The wife said to her husband, "You know you wouldn't have waited on me for seven years."

Now I can't replicate how amusingly Tayari Jones told her story at this point, but essentially she said that when she heard this, and as she observed the couple, one thing was crystal clear.  She knew that the woman was speaking the truth.  There was no way that the husband would have done for his wife what the wife had done for him - wait seven years.  Tayari Jones said something like, "I knew he wouldn't have waited, the wife knew he wouldn't have waited, and the husband also knew he wouldn't have waited. Everybody knew he wouldn't have waited on her for seven years."

But then the husband said, "What are you talking about?  This wouldn't have happened to you in the first place."

And that, Tayari Jones said, was the genesis for an idea that turned into a novel (An American Marriage).  It's when she has characters who each are partly right that she can see a way into exploring a subject.  There had been no story, no ambiguity, not the complexity she needed, in the data she amassed on wrongful incarceration.  It is what it describes, she said: "Wrongful." We know that.  Yes, but a story revolving around a wrongful incarceration told from the perspectives of a husband and wife who each have their takes on the matter?
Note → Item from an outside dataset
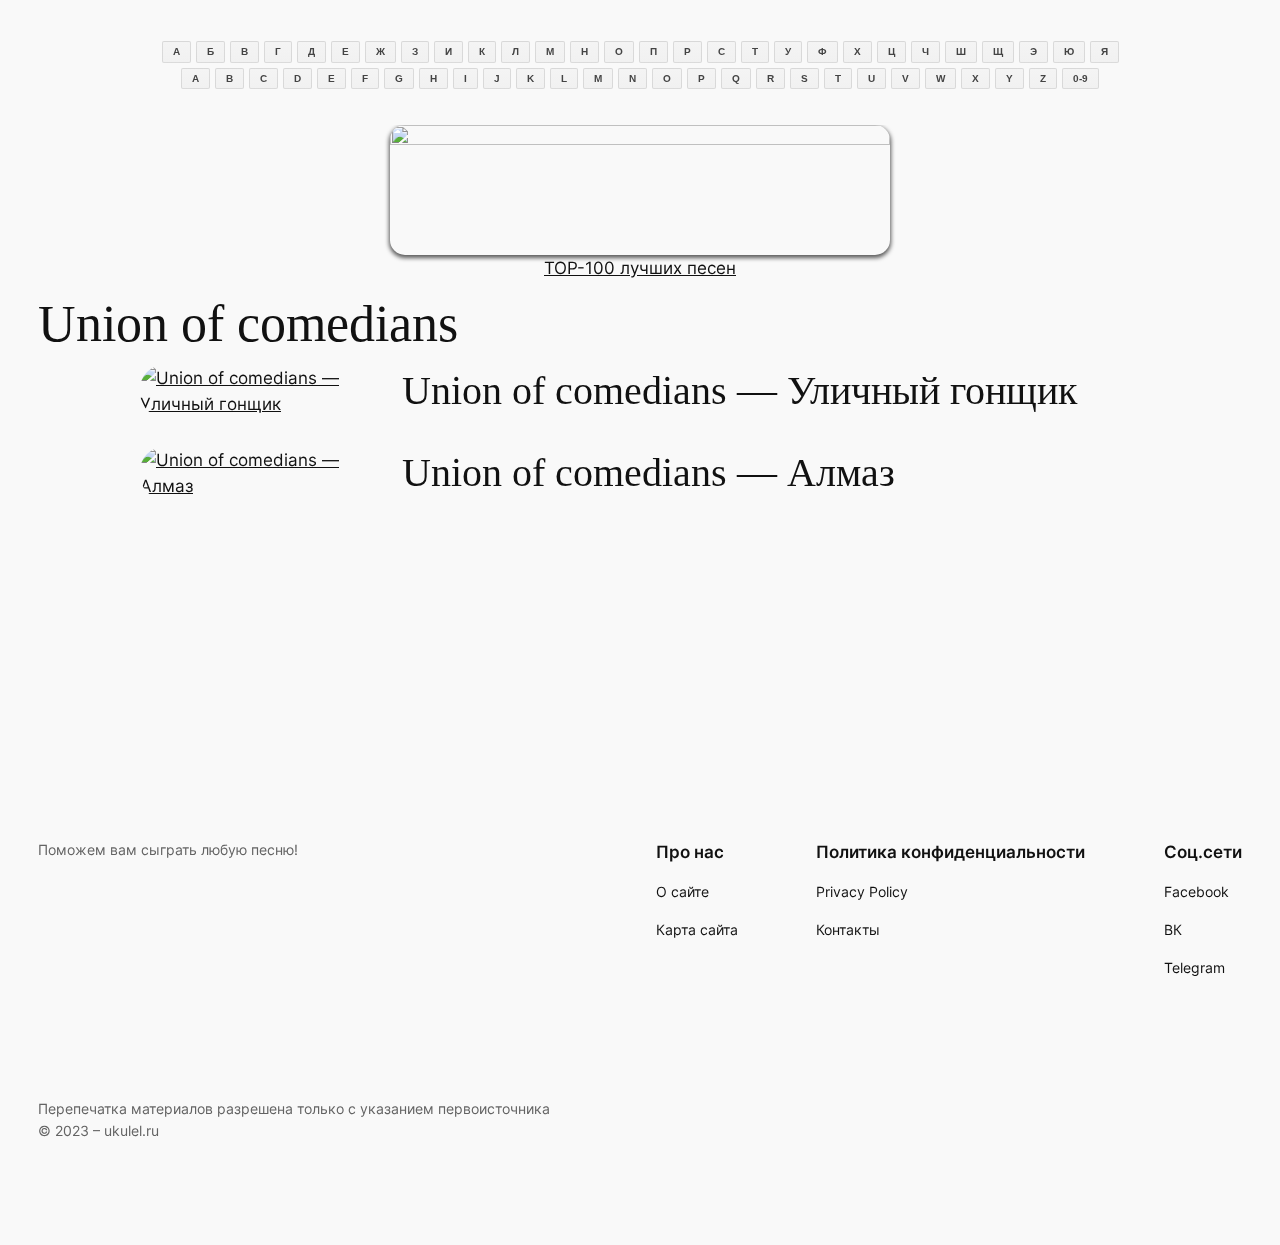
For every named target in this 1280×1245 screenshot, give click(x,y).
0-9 (1080, 78)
That, not so cut and dry, she could work with.

As I say, I found this anecdote Tayari Jones told entertaining and instructive (as did the audience, which applauded), and now, in addition, I really do want to read An American Marriage. 


3 comments:

pattinase (abbott) said...

I once overheard on a street, a woman telling her male companion, "I really don't mind the scars." I posted that on my blog in a flash fiction challenge and it evoked some terrific stories. In mine, it was about a circus act featuring a woman and a tiger. A lot of fun to write.
I've been meaning to read this. Thanks for the reminder.

Art Taylor said...

Nice anecdote here, very revealing! I haven't read Jones' new book, but know what it's about, of course--and have admired her previous work. Need to check it out!

David Nemeth said...

I finally got around to reading this. Nice story and thanks for adding to my TBR.